■ **EXERCISE**
Present every line of the saved entries below as a Markdown table with the columns "No." and "Entry line", leaving out blank lines.

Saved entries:
--------------------------------------------------
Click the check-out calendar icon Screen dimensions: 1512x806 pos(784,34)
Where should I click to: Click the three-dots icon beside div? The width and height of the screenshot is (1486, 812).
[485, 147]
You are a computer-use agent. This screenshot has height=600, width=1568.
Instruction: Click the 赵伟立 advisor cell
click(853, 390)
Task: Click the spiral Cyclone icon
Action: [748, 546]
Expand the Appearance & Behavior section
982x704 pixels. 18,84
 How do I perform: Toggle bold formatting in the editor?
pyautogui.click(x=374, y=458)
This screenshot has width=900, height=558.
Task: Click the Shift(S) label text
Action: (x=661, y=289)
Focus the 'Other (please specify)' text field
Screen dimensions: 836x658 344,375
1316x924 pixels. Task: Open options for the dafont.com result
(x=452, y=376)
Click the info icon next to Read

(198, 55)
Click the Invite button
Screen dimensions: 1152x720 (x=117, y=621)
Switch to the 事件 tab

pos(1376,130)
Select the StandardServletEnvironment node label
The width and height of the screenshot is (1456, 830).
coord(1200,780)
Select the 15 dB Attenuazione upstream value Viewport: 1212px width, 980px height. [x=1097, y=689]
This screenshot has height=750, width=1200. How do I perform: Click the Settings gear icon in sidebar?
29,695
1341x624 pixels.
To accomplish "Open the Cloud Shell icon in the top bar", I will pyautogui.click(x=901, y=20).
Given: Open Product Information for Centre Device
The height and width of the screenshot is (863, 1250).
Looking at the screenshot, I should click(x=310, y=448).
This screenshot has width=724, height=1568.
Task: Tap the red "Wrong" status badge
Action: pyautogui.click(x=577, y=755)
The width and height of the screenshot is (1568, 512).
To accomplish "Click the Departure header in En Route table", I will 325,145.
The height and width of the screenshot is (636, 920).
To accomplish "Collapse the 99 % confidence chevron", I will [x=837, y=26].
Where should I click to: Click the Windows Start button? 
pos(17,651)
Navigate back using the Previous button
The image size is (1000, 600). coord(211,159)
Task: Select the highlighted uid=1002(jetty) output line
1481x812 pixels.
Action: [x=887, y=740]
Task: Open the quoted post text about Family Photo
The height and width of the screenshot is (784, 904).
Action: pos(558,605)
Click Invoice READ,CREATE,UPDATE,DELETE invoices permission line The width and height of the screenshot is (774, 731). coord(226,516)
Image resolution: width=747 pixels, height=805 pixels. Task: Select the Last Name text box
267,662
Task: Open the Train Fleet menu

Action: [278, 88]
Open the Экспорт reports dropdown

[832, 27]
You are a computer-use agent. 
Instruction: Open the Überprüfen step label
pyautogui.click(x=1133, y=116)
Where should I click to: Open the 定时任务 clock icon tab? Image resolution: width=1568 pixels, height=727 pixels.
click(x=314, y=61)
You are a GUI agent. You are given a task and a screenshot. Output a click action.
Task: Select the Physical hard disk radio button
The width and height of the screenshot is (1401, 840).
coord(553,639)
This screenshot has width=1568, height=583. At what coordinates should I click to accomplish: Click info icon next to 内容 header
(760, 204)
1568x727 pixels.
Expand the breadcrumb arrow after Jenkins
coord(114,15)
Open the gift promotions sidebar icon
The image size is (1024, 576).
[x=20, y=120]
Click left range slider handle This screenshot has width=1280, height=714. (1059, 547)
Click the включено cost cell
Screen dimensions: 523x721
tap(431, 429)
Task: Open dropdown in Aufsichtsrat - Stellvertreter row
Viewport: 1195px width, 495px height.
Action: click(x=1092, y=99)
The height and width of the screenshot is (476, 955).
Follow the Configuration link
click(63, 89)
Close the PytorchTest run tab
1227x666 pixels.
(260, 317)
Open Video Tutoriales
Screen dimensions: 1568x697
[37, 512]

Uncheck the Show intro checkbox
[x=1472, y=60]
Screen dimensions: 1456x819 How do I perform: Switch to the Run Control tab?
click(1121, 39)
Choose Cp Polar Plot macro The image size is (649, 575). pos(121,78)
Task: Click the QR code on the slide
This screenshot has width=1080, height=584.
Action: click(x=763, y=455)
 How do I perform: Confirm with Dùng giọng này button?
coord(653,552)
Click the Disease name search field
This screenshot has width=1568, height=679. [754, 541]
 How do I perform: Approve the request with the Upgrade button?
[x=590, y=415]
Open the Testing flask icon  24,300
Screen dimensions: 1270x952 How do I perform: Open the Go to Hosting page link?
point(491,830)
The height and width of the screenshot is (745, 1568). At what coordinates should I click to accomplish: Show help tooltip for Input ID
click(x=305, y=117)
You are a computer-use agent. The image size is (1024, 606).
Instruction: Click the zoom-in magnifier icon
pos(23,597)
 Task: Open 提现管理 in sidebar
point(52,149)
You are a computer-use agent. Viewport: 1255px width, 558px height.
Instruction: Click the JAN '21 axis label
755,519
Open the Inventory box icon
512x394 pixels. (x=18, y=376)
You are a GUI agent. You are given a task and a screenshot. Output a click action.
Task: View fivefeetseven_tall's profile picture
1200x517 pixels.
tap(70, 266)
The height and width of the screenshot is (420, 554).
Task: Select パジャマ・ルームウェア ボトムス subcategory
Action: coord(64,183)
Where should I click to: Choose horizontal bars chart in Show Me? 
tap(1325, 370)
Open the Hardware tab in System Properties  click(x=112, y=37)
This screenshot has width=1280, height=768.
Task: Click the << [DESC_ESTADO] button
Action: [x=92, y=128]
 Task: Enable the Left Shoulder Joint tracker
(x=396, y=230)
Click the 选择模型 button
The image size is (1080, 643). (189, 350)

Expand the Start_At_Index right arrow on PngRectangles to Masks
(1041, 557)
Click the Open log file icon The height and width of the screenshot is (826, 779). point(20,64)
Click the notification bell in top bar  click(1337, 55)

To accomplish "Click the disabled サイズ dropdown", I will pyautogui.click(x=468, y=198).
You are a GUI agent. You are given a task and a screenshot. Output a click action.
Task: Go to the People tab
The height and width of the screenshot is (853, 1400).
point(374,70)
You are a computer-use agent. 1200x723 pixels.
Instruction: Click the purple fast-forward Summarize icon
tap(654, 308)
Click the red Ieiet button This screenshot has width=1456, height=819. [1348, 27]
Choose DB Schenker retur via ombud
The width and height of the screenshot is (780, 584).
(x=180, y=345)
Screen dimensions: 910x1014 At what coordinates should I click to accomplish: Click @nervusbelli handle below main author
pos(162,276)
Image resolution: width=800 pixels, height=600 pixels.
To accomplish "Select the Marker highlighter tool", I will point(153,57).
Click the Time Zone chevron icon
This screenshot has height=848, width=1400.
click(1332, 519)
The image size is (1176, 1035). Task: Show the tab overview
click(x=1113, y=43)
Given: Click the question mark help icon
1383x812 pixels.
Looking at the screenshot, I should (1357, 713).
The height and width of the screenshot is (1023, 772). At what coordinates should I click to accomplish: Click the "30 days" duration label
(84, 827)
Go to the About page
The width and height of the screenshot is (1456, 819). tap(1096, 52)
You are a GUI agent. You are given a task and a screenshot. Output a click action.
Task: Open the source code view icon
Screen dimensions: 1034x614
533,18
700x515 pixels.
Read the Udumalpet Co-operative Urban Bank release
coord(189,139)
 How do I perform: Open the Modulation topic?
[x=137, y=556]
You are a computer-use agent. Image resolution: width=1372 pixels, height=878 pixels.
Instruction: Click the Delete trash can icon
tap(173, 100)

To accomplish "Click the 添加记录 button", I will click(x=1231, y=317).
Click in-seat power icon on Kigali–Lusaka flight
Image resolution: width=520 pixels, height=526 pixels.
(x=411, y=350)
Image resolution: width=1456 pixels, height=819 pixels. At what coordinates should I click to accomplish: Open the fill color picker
--------------------------------------------------
■ **ANSWER TO THIS PROBLEM**
| No. | Entry line |
|---|---|
| 1 | Click the check-out calendar icon Screen dimensions: 1512x806 pos(784,34) |
| 2 | Where should I click to: Click the three-dots icon beside div? The width and height of the screenshot is (1486, 812). |
| 3 | [485, 147] |
| 4 | You are a computer-use agent. This screenshot has height=600, width=1568. |
| 5 | Instruction: Click the 赵伟立 advisor cell |
| 6 | click(853, 390) |
| 7 | Task: Click the spiral Cyclone icon |
| 8 | Action: [748, 546] |
| 9 | Expand the Appearance & Behavior section |
| 10 | 982x704 pixels. 18,84 |
| 11 |  How do I perform: Toggle bold formatting in the editor? |
| 12 | pyautogui.click(x=374, y=458) |
| 13 | This screenshot has width=900, height=558. |
| 14 | Task: Click the Shift(S) label text |
| 15 | Action: (x=661, y=289) |
| 16 | Focus the 'Other (please specify)' text field |
| 17 | Screen dimensions: 836x658 344,375 |
| 18 | 1316x924 pixels. Task: Open options for the dafont.com result |
| 19 | (x=452, y=376) |
| 20 | Click the info icon next to Read |
| 21 | (198, 55) |
| 22 | Click the Invite button |
| 23 | Screen dimensions: 1152x720 (x=117, y=621) |
| 24 | Switch to the 事件 tab |
| 25 | pos(1376,130) |
| 26 | Select the StandardServletEnvironment node label |
| 27 | The width and height of the screenshot is (1456, 830). |
| 28 | coord(1200,780) |
| 29 | Select the 15 dB Attenuazione upstream value Viewport: 1212px width, 980px height. [x=1097, y=689] |
| 30 | This screenshot has height=750, width=1200. How do I perform: Click the Settings gear icon in sidebar? |
| 31 | 29,695 |
| 32 | 1341x624 pixels. |
| 33 | To accomplish "Open the Cloud Shell icon in the top bar", I will pyautogui.click(x=901, y=20). |
| 34 | Given: Open Product Information for Centre Device |
| 35 | The height and width of the screenshot is (863, 1250). |
| 36 | Looking at the screenshot, I should click(x=310, y=448). |
| 37 | This screenshot has width=724, height=1568. |
| 38 | Task: Tap the red "Wrong" status badge |
| 39 | Action: pyautogui.click(x=577, y=755) |
| 40 | The width and height of the screenshot is (1568, 512). |
| 41 | To accomplish "Click the Departure header in En Route table", I will 325,145. |
| 42 | The height and width of the screenshot is (636, 920). |
| 43 | To accomplish "Collapse the 99 % confidence chevron", I will [x=837, y=26]. |
| 44 | Where should I click to: Click the Windows Start button?  |
| 45 | pos(17,651) |
| 46 | Navigate back using the Previous button |
| 47 | The image size is (1000, 600). coord(211,159) |
| 48 | Task: Select the highlighted uid=1002(jetty) output line |
| 49 | 1481x812 pixels. |
| 50 | Action: [x=887, y=740] |
| 51 | Task: Open the quoted post text about Family Photo |
| 52 | The height and width of the screenshot is (784, 904). |
| 53 | Action: pos(558,605) |
| 54 | Click Invoice READ,CREATE,UPDATE,DELETE invoices permission line The width and height of the screenshot is (774, 731). coord(226,516) |
| 55 | Image resolution: width=747 pixels, height=805 pixels. Task: Select the Last Name text box |
| 56 | 267,662 |
| 57 | Task: Open the Train Fleet menu |
| 58 | Action: [278, 88] |
| 59 | Open the Экспорт reports dropdown |
| 60 | [832, 27] |
| 61 | You are a computer-use agent.  |
| 62 | Instruction: Open the Überprüfen step label |
| 63 | pyautogui.click(x=1133, y=116) |
| 64 | Where should I click to: Open the 定时任务 clock icon tab? Image resolution: width=1568 pixels, height=727 pixels. |
| 65 | click(x=314, y=61) |
| 66 | You are a GUI agent. You are given a task and a screenshot. Output a click action. |
| 67 | Task: Select the Physical hard disk radio button |
| 68 | The width and height of the screenshot is (1401, 840). |
| 69 | coord(553,639) |
| 70 | This screenshot has width=1568, height=583. At what coordinates should I click to accomplish: Click info icon next to 内容 header |
| 71 | (760, 204) |
| 72 | 1568x727 pixels. |
| 73 | Expand the breadcrumb arrow after Jenkins |
| 74 | coord(114,15) |
| 75 | Open the gift promotions sidebar icon |
| 76 | The image size is (1024, 576). |
| 77 | [x=20, y=120] |
| 78 | Click left range slider handle This screenshot has width=1280, height=714. (1059, 547) |
| 79 | Click the включено cost cell |
| 80 | Screen dimensions: 523x721 |
| 81 | tap(431, 429) |
| 82 | Task: Open dropdown in Aufsichtsrat - Stellvertreter row |
| 83 | Viewport: 1195px width, 495px height. |
| 84 | Action: click(x=1092, y=99) |
| 85 | The height and width of the screenshot is (476, 955). |
| 86 | Follow the Configuration link |
| 87 | click(63, 89) |
| 88 | Close the PytorchTest run tab |
| 89 | 1227x666 pixels. |
| 90 | (260, 317) |
| 91 | Open Video Tutoriales |
| 92 | Screen dimensions: 1568x697 |
| 93 | [37, 512] |
| 94 | Uncheck the Show intro checkbox |
| 95 | [x=1472, y=60] |
| 96 | Screen dimensions: 1456x819 How do I perform: Switch to the Run Control tab? |
| 97 | click(1121, 39) |
| 98 | Choose Cp Polar Plot macro The image size is (649, 575). pos(121,78) |
| 99 | Task: Click the QR code on the slide |
| 100 | This screenshot has width=1080, height=584. |
| 101 | Action: click(x=763, y=455) |
| 102 |  How do I perform: Confirm with Dùng giọng này button? |
| 103 | coord(653,552) |
| 104 | Click the Disease name search field |
| 105 | This screenshot has width=1568, height=679. [754, 541] |
| 106 |  How do I perform: Approve the request with the Upgrade button? |
| 107 | [x=590, y=415] |
| 108 | Open the Testing flask icon  24,300 |
| 109 | Screen dimensions: 1270x952 How do I perform: Open the Go to Hosting page link? |
| 110 | point(491,830) |
| 111 | The height and width of the screenshot is (745, 1568). At what coordinates should I click to accomplish: Show help tooltip for Input ID |
| 112 | click(x=305, y=117) |
| 113 | You are a computer-use agent. The image size is (1024, 606). |
| 114 | Instruction: Click the zoom-in magnifier icon |
| 115 | pos(23,597) |
| 116 |  Task: Open 提现管理 in sidebar |
| 117 | point(52,149) |
| 118 | You are a computer-use agent. Viewport: 1255px width, 558px height. |
| 119 | Instruction: Click the JAN '21 axis label |
| 120 | 755,519 |
| 121 | Open the Inventory box icon |
| 122 | 512x394 pixels. (x=18, y=376) |
| 123 | You are a GUI agent. You are given a task and a screenshot. Output a click action. |
| 124 | Task: View fivefeetseven_tall's profile picture |
| 125 | 1200x517 pixels. |
| 126 | tap(70, 266) |
| 127 | The height and width of the screenshot is (420, 554). |
| 128 | Task: Select パジャマ・ルームウェア ボトムス subcategory |
| 129 | Action: coord(64,183) |
| 130 | Where should I click to: Choose horizontal bars chart in Show Me?  |
| 131 | tap(1325, 370) |
| 132 | Open the Hardware tab in System Properties  click(x=112, y=37) |
| 133 | This screenshot has width=1280, height=768. |
| 134 | Task: Click the << [DESC_ESTADO] button |
| 135 | Action: [x=92, y=128] |
| 136 |  Task: Enable the Left Shoulder Joint tracker |
| 137 | (x=396, y=230) |
| 138 | Click the 选择模型 button |
| 139 | The image size is (1080, 643). (189, 350) |
| 140 | Expand the Start_At_Index right arrow on PngRectangles to Masks |
| 141 | (1041, 557) |
| 142 | Click the Open log file icon The height and width of the screenshot is (826, 779). point(20,64) |
| 143 | Click the notification bell in top bar  click(1337, 55) |
| 144 | To accomplish "Click the disabled サイズ dropdown", I will pyautogui.click(x=468, y=198). |
| 145 | You are a GUI agent. You are given a task and a screenshot. Output a click action. |
| 146 | Task: Go to the People tab |
| 147 | The height and width of the screenshot is (853, 1400). |
| 148 | point(374,70) |
| 149 | You are a computer-use agent. 1200x723 pixels. |
| 150 | Instruction: Click the purple fast-forward Summarize icon |
| 151 | tap(654, 308) |
| 152 | Click the red Ieiet button This screenshot has width=1456, height=819. [1348, 27] |
| 153 | Choose DB Schenker retur via ombud |
| 154 | The width and height of the screenshot is (780, 584). |
| 155 | (x=180, y=345) |
| 156 | Screen dimensions: 910x1014 At what coordinates should I click to accomplish: Click @nervusbelli handle below main author |
| 157 | pos(162,276) |
| 158 | Image resolution: width=800 pixels, height=600 pixels. |
| 159 | To accomplish "Select the Marker highlighter tool", I will point(153,57). |
| 160 | Click the Time Zone chevron icon |
| 161 | This screenshot has height=848, width=1400. |
| 162 | click(1332, 519) |
| 163 | The image size is (1176, 1035). Task: Show the tab overview |
| 164 | click(x=1113, y=43) |
| 165 | Given: Click the question mark help icon |
| 166 | 1383x812 pixels. |
| 167 | Looking at the screenshot, I should (1357, 713). |
| 168 | The height and width of the screenshot is (1023, 772). At what coordinates should I click to accomplish: Click the "30 days" duration label |
| 169 | (84, 827) |
| 170 | Go to the About page |
| 171 | The width and height of the screenshot is (1456, 819). tap(1096, 52) |
| 172 | You are a GUI agent. You are given a task and a screenshot. Output a click action. |
| 173 | Task: Open the source code view icon |
| 174 | Screen dimensions: 1034x614 |
| 175 | 533,18 |
| 176 | 700x515 pixels. |
| 177 | Read the Udumalpet Co-operative Urban Bank release |
| 178 | coord(189,139) |
| 179 |  How do I perform: Open the Modulation topic? |
| 180 | [x=137, y=556] |
| 181 | You are a computer-use agent. Image resolution: width=1372 pixels, height=878 pixels. |
| 182 | Instruction: Click the Delete trash can icon |
| 183 | tap(173, 100) |
| 184 | To accomplish "Click the 添加记录 button", I will click(x=1231, y=317). |
| 185 | Click in-seat power icon on Kigali–Lusaka flight |
| 186 | Image resolution: width=520 pixels, height=526 pixels. |
| 187 | (x=411, y=350) |
| 188 | Image resolution: width=1456 pixels, height=819 pixels. At what coordinates should I click to accomplish: Open the fill color picker |